[Recorded data]
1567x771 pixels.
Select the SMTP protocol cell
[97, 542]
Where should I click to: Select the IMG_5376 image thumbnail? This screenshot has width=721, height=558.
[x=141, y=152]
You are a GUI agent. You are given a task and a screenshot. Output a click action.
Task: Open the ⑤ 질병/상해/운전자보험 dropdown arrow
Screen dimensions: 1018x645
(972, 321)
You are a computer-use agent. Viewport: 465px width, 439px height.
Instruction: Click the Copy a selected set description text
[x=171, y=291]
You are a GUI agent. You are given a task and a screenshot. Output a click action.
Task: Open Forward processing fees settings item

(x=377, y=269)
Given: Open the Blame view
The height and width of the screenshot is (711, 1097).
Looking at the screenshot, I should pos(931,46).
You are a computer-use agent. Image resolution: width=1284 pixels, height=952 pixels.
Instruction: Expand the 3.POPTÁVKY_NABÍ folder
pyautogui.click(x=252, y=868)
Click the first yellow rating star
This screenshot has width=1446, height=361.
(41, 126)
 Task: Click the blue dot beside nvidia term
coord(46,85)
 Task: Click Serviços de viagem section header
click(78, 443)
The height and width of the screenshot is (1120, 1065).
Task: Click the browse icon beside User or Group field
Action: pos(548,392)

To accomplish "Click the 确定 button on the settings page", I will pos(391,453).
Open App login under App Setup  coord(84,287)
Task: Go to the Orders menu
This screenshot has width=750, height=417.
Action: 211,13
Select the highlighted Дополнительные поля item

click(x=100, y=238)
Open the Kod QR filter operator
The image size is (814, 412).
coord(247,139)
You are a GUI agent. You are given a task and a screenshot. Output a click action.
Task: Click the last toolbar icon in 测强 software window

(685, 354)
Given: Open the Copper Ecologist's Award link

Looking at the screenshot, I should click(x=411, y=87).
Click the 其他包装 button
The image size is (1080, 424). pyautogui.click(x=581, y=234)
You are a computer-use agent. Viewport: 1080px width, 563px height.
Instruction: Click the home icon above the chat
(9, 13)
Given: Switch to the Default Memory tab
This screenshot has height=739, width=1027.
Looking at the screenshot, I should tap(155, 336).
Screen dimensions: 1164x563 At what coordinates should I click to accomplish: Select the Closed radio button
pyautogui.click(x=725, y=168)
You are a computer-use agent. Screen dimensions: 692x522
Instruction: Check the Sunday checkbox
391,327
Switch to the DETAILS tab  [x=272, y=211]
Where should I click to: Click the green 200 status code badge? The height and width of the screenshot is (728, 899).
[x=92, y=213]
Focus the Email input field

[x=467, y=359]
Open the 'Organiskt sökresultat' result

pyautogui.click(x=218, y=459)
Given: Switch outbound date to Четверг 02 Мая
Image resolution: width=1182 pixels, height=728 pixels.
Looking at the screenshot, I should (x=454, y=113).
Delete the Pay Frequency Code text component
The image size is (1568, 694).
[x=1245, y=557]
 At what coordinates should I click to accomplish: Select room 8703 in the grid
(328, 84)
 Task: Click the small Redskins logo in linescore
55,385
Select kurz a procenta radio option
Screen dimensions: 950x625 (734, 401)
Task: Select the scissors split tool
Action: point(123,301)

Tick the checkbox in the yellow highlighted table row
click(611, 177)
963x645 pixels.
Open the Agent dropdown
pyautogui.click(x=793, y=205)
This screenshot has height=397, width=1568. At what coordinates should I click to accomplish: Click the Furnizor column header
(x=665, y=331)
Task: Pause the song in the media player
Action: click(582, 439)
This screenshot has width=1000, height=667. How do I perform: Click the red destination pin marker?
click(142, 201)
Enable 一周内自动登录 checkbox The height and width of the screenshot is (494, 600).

■ Activity: Could you return all of the data exactly as written?

■ Reply to the exercise:
1567x771 pixels.
Select the SMTP protocol cell
[97, 542]
Where should I click to: Select the IMG_5376 image thumbnail? This screenshot has width=721, height=558.
[x=141, y=152]
You are a GUI agent. You are given a task and a screenshot. Output a click action.
Task: Open the ⑤ 질병/상해/운전자보험 dropdown arrow
Screen dimensions: 1018x645
(972, 321)
You are a computer-use agent. Viewport: 465px width, 439px height.
Instruction: Click the Copy a selected set description text
[x=171, y=291]
You are a GUI agent. You are given a task and a screenshot. Output a click action.
Task: Open Forward processing fees settings item

(x=377, y=269)
Given: Open the Blame view
The height and width of the screenshot is (711, 1097).
Looking at the screenshot, I should pos(931,46).
You are a computer-use agent. Image resolution: width=1284 pixels, height=952 pixels.
Instruction: Expand the 3.POPTÁVKY_NABÍ folder
pyautogui.click(x=252, y=868)
Click the first yellow rating star
This screenshot has width=1446, height=361.
(41, 126)
 Task: Click the blue dot beside nvidia term
coord(46,85)
 Task: Click Serviços de viagem section header
click(78, 443)
The height and width of the screenshot is (1120, 1065).
Task: Click the browse icon beside User or Group field
Action: pos(548,392)

To accomplish "Click the 确定 button on the settings page", I will pos(391,453).
Open App login under App Setup  coord(84,287)
Task: Go to the Orders menu
This screenshot has width=750, height=417.
Action: 211,13
Select the highlighted Дополнительные поля item

click(x=100, y=238)
Open the Kod QR filter operator
The image size is (814, 412).
coord(247,139)
You are a GUI agent. You are given a task and a screenshot. Output a click action.
Task: Click the last toolbar icon in 测强 software window

(685, 354)
Given: Open the Copper Ecologist's Award link

Looking at the screenshot, I should click(x=411, y=87).
Click the 其他包装 button
The image size is (1080, 424). pyautogui.click(x=581, y=234)
You are a computer-use agent. Viewport: 1080px width, 563px height.
Instruction: Click the home icon above the chat
(9, 13)
Given: Switch to the Default Memory tab
This screenshot has height=739, width=1027.
Looking at the screenshot, I should tap(155, 336).
Screen dimensions: 1164x563 At what coordinates should I click to accomplish: Select the Closed radio button
pyautogui.click(x=725, y=168)
You are a computer-use agent. Screen dimensions: 692x522
Instruction: Check the Sunday checkbox
391,327
Switch to the DETAILS tab  [x=272, y=211]
Where should I click to: Click the green 200 status code badge? The height and width of the screenshot is (728, 899).
[x=92, y=213]
Focus the Email input field

[x=467, y=359]
Open the 'Organiskt sökresultat' result

pyautogui.click(x=218, y=459)
Given: Switch outbound date to Четверг 02 Мая
Image resolution: width=1182 pixels, height=728 pixels.
Looking at the screenshot, I should (x=454, y=113).
Delete the Pay Frequency Code text component
The image size is (1568, 694).
[x=1245, y=557]
 At what coordinates should I click to accomplish: Select room 8703 in the grid
(328, 84)
 Task: Click the small Redskins logo in linescore
55,385
Select kurz a procenta radio option
Screen dimensions: 950x625 (734, 401)
Task: Select the scissors split tool
Action: point(123,301)

Tick the checkbox in the yellow highlighted table row
click(611, 177)
963x645 pixels.
Open the Agent dropdown
pyautogui.click(x=793, y=205)
This screenshot has height=397, width=1568. At what coordinates should I click to accomplish: Click the Furnizor column header
(x=665, y=331)
Task: Pause the song in the media player
Action: click(582, 439)
This screenshot has width=1000, height=667. How do I perform: Click the red destination pin marker?
click(142, 201)
Enable 一周内自动登录 checkbox The height and width of the screenshot is (494, 600).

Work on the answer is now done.